De Alhambra in Granada staat bekend om zijn schoonheid, maar minder mensen weten dat de nazarí-heersers ook slimme manieren hadden om hun paleizen in de winter warm te houden. Nieuw onderzoek legt uit hoe ze een systeem gebruikten dat verrassend modern aanvoelt.
In de zomer koelden de paleizen vanzelf dankzij schaduwrijke patio’s, stromend water, tuinen en een doordachte luchtcirculatie. Maar zodra de temperaturen daalden, schakelden de bewoners over op een ingenieus verwarmingssysteem dat was geïnspireerd op de Romeinse badhuizen.
In de baden, die naast het Palacio de Comares lagen, verbrandde men hout om de lucht te verhitten. Die warme lucht werd via ondergrondse kanalen en holtes in de muren naar andere vertrekken geleid. De wanden warmden op en straalden die warmte daarna langzaam weer uit, waardoor de kamers aangenaam werden zonder open vuur.
Zo konden de bewoners zelfs op de koudste winterdagen genieten van comfortabele vertrekken. Het systeem werkte stil, veilig en efficiënt, volledig gebruikmakend van natuurlijke warmte en slim ontworpen ruimtes.
Dit alles laat zien hoe ver de kennis van bioklimaat-architectuur in die tijd al was.
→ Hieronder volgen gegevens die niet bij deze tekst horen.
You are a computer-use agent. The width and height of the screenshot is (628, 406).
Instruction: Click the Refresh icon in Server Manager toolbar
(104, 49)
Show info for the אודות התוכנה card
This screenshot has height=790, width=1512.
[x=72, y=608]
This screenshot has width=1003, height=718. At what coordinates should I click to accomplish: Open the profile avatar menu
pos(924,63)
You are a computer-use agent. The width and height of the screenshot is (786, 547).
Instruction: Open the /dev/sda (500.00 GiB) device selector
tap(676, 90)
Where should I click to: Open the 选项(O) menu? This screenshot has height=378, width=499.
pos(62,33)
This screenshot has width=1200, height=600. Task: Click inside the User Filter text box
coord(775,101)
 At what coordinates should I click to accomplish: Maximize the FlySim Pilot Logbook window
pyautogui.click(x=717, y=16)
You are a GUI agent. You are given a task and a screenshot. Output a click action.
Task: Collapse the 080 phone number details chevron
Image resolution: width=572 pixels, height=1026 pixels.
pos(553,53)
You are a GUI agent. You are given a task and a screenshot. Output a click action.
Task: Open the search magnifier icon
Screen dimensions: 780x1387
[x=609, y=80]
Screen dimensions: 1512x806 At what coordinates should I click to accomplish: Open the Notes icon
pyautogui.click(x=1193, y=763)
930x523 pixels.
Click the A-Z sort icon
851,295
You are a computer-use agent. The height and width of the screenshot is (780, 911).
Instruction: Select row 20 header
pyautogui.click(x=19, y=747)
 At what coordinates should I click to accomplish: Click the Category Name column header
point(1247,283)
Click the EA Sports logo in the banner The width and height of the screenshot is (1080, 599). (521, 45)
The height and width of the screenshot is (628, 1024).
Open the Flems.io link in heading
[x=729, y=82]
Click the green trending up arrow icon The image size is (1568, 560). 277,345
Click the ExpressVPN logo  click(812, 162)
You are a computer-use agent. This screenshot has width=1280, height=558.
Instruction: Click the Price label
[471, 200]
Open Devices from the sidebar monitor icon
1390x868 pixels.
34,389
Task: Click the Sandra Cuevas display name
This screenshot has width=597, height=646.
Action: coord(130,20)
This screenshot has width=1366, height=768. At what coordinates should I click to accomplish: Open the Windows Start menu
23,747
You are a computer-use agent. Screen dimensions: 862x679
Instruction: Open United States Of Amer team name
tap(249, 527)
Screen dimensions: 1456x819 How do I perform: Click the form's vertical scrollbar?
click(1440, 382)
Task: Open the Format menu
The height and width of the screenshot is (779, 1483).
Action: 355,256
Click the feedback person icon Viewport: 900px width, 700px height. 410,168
Lang voordat moderne verwarmingsinstallaties bestonden, wisten de bouwers de natuur te benutten om het leven in de paleizen aangenamer te maken.
Wie vandaag door de Alhambra loopt, kijkt dus niet alleen naar prachtige decoraties en indrukwekkende architectuur, maar ook naar een technisch vernuft dat voor zijn tijd uitzonderlijk vooruitstrevend was.